Entries on locating words and elements:
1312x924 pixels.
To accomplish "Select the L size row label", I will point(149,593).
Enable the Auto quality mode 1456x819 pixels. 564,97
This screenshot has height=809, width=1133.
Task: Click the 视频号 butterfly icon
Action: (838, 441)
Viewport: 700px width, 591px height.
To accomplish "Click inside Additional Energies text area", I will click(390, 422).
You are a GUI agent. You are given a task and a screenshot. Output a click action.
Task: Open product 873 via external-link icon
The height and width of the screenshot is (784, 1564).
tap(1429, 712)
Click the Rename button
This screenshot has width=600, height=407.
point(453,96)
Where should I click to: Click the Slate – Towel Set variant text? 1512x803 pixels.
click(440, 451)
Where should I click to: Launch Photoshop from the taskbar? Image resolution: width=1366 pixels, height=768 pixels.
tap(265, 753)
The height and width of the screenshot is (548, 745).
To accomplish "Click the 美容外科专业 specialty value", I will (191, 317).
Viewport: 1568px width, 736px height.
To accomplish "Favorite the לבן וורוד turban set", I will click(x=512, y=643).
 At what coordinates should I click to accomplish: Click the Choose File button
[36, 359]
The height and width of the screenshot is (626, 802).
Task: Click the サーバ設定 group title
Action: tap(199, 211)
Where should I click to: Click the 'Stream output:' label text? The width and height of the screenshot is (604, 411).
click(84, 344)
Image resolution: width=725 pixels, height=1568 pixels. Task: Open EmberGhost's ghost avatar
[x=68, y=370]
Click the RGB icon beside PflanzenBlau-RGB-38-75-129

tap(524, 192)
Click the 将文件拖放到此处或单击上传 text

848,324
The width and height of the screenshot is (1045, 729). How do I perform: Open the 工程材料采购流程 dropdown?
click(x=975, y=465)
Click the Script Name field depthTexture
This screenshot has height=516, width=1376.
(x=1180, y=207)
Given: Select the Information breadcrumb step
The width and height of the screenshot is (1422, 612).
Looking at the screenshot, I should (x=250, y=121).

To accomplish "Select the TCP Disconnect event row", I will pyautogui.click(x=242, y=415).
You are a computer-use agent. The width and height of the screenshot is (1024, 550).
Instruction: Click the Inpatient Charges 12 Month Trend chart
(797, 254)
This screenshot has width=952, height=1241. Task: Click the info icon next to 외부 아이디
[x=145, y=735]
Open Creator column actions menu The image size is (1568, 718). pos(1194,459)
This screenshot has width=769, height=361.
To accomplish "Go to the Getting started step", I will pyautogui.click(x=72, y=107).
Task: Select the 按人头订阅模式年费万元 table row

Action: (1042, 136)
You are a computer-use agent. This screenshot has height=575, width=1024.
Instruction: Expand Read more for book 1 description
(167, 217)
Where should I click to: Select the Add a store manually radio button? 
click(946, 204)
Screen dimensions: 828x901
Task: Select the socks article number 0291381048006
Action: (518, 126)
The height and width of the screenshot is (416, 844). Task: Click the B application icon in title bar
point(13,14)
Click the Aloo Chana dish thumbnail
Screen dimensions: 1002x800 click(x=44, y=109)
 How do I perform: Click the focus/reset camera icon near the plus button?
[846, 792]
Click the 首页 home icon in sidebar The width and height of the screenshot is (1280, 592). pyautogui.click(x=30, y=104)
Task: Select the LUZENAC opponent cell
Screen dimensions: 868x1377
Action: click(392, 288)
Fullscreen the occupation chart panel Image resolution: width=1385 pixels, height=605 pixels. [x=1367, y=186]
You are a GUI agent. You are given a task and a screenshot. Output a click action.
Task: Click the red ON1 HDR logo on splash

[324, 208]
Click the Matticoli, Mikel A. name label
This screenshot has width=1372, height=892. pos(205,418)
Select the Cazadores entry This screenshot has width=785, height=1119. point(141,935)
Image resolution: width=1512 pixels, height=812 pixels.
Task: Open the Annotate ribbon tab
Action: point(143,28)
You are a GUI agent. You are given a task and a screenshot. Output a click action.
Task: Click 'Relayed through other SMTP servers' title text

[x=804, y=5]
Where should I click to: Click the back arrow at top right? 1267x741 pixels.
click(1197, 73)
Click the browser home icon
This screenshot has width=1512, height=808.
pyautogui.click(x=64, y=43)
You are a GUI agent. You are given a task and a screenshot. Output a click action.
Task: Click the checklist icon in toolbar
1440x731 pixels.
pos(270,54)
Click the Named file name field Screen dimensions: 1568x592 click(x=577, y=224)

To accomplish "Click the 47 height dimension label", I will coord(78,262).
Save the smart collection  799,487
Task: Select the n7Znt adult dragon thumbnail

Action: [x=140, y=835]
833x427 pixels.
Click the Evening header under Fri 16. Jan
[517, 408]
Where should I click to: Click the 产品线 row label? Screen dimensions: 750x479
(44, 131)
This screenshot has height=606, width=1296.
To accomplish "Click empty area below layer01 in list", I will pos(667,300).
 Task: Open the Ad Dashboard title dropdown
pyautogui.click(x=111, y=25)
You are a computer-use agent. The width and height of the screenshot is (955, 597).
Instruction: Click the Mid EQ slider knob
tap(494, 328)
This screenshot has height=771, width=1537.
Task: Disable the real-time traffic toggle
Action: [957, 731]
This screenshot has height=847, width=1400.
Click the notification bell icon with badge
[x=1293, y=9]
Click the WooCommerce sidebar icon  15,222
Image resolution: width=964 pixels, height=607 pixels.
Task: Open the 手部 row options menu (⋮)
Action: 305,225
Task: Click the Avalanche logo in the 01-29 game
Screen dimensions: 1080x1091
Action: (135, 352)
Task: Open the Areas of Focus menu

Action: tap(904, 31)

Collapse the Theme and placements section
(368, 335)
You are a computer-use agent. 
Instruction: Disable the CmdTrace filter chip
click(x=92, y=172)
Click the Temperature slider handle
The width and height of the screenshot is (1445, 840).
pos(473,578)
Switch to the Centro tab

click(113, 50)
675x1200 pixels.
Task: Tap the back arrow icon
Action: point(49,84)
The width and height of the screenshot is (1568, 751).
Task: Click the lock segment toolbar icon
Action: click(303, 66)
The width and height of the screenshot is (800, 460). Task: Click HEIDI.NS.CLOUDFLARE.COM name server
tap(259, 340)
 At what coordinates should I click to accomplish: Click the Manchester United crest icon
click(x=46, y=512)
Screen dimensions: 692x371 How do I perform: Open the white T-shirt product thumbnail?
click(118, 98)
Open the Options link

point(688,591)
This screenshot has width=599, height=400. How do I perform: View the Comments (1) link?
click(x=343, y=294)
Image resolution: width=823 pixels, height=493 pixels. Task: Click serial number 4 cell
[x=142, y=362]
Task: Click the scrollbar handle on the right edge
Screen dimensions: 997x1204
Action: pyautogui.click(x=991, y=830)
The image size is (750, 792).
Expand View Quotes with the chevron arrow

WHAT YOU NEED TO DO:
Rewrite all of the data above, replacing each "Where should I click to" with "Where do I click to" and keeping everything else unchanged.

EXERCISE ANSWER:
1312x924 pixels.
To accomplish "Select the L size row label", I will point(149,593).
Enable the Auto quality mode 1456x819 pixels. 564,97
This screenshot has height=809, width=1133.
Task: Click the 视频号 butterfly icon
Action: (838, 441)
Viewport: 700px width, 591px height.
To accomplish "Click inside Additional Energies text area", I will click(390, 422).
You are a GUI agent. You are given a task and a screenshot. Output a click action.
Task: Open product 873 via external-link icon
The height and width of the screenshot is (784, 1564).
tap(1429, 712)
Click the Rename button
This screenshot has width=600, height=407.
point(453,96)
Where do I click to: Click the Slate – Towel Set variant text? 1512x803 pixels.
click(440, 451)
Where do I click to: Launch Photoshop from the taskbar? Image resolution: width=1366 pixels, height=768 pixels.
tap(265, 753)
The height and width of the screenshot is (548, 745).
To accomplish "Click the 美容外科专业 specialty value", I will (191, 317).
Viewport: 1568px width, 736px height.
To accomplish "Favorite the לבן וורוד turban set", I will click(x=512, y=643).
 At what coordinates should I click to accomplish: Click the Choose File button
[36, 359]
The height and width of the screenshot is (626, 802).
Task: Click the サーバ設定 group title
Action: tap(199, 211)
Where do I click to: Click the 'Stream output:' label text? The width and height of the screenshot is (604, 411).
click(84, 344)
Image resolution: width=725 pixels, height=1568 pixels. Task: Open EmberGhost's ghost avatar
[x=68, y=370]
Click the RGB icon beside PflanzenBlau-RGB-38-75-129

tap(524, 192)
Click the 将文件拖放到此处或单击上传 text

848,324
The width and height of the screenshot is (1045, 729). How do I perform: Open the 工程材料采购流程 dropdown?
click(x=975, y=465)
Click the Script Name field depthTexture
This screenshot has height=516, width=1376.
(x=1180, y=207)
Given: Select the Information breadcrumb step
The width and height of the screenshot is (1422, 612).
Looking at the screenshot, I should (x=250, y=121).

To accomplish "Select the TCP Disconnect event row", I will pyautogui.click(x=242, y=415).
You are a computer-use agent. The width and height of the screenshot is (1024, 550).
Instruction: Click the Inpatient Charges 12 Month Trend chart
(797, 254)
This screenshot has width=952, height=1241. Task: Click the info icon next to 외부 아이디
[x=145, y=735]
Open Creator column actions menu The image size is (1568, 718). pos(1194,459)
This screenshot has width=769, height=361.
To accomplish "Go to the Getting started step", I will pyautogui.click(x=72, y=107).
Task: Select the 按人头订阅模式年费万元 table row

Action: (1042, 136)
You are a computer-use agent. This screenshot has height=575, width=1024.
Instruction: Expand Read more for book 1 description
(167, 217)
Where do I click to: Select the Add a store manually radio button? 
click(946, 204)
Screen dimensions: 828x901
Task: Select the socks article number 0291381048006
Action: (518, 126)
The height and width of the screenshot is (416, 844). Task: Click the B application icon in title bar
point(13,14)
Click the Aloo Chana dish thumbnail
Screen dimensions: 1002x800 click(x=44, y=109)
 How do I perform: Click the focus/reset camera icon near the plus button?
[846, 792]
Click the 首页 home icon in sidebar The width and height of the screenshot is (1280, 592). pyautogui.click(x=30, y=104)
Task: Select the LUZENAC opponent cell
Screen dimensions: 868x1377
Action: click(392, 288)
Fullscreen the occupation chart panel Image resolution: width=1385 pixels, height=605 pixels. [x=1367, y=186]
You are a GUI agent. You are given a task and a screenshot. Output a click action.
Task: Click the red ON1 HDR logo on splash

[324, 208]
Click the Matticoli, Mikel A. name label
This screenshot has width=1372, height=892. pos(205,418)
Select the Cazadores entry This screenshot has width=785, height=1119. point(141,935)
Image resolution: width=1512 pixels, height=812 pixels.
Task: Open the Annotate ribbon tab
Action: point(143,28)
You are a GUI agent. You are given a task and a screenshot. Output a click action.
Task: Click 'Relayed through other SMTP servers' title text

[x=804, y=5]
Where do I click to: Click the back arrow at top right? 1267x741 pixels.
click(1197, 73)
Click the browser home icon
This screenshot has width=1512, height=808.
pyautogui.click(x=64, y=43)
You are a GUI agent. You are given a task and a screenshot. Output a click action.
Task: Click the checklist icon in toolbar
1440x731 pixels.
pos(270,54)
Click the Named file name field Screen dimensions: 1568x592 click(x=577, y=224)

To accomplish "Click the 47 height dimension label", I will coord(78,262).
Save the smart collection  799,487
Task: Select the n7Znt adult dragon thumbnail

Action: [x=140, y=835]
833x427 pixels.
Click the Evening header under Fri 16. Jan
[517, 408]
Where do I click to: Click the 产品线 row label? Screen dimensions: 750x479
(44, 131)
This screenshot has height=606, width=1296.
To accomplish "Click empty area below layer01 in list", I will pos(667,300).
 Task: Open the Ad Dashboard title dropdown
pyautogui.click(x=111, y=25)
You are a computer-use agent. The width and height of the screenshot is (955, 597).
Instruction: Click the Mid EQ slider knob
tap(494, 328)
This screenshot has height=771, width=1537.
Task: Disable the real-time traffic toggle
Action: [957, 731]
This screenshot has height=847, width=1400.
Click the notification bell icon with badge
[x=1293, y=9]
Click the WooCommerce sidebar icon  15,222
Image resolution: width=964 pixels, height=607 pixels.
Task: Open the 手部 row options menu (⋮)
Action: 305,225
Task: Click the Avalanche logo in the 01-29 game
Screen dimensions: 1080x1091
Action: (135, 352)
Task: Open the Areas of Focus menu

Action: tap(904, 31)

Collapse the Theme and placements section
(368, 335)
You are a computer-use agent. 
Instruction: Disable the CmdTrace filter chip
click(x=92, y=172)
Click the Temperature slider handle
The width and height of the screenshot is (1445, 840).
pos(473,578)
Switch to the Centro tab

click(113, 50)
675x1200 pixels.
Task: Tap the back arrow icon
Action: point(49,84)
The width and height of the screenshot is (1568, 751).
Task: Click the lock segment toolbar icon
Action: click(303, 66)
The width and height of the screenshot is (800, 460). Task: Click HEIDI.NS.CLOUDFLARE.COM name server
tap(259, 340)
 At what coordinates should I click to accomplish: Click the Manchester United crest icon
click(x=46, y=512)
Screen dimensions: 692x371 How do I perform: Open the white T-shirt product thumbnail?
click(118, 98)
Open the Options link

point(688,591)
This screenshot has width=599, height=400. How do I perform: View the Comments (1) link?
click(x=343, y=294)
Image resolution: width=823 pixels, height=493 pixels. Task: Click serial number 4 cell
[x=142, y=362]
Task: Click the scrollbar handle on the right edge
Screen dimensions: 997x1204
Action: pyautogui.click(x=991, y=830)
The image size is (750, 792).
Expand View Quotes with the chevron arrow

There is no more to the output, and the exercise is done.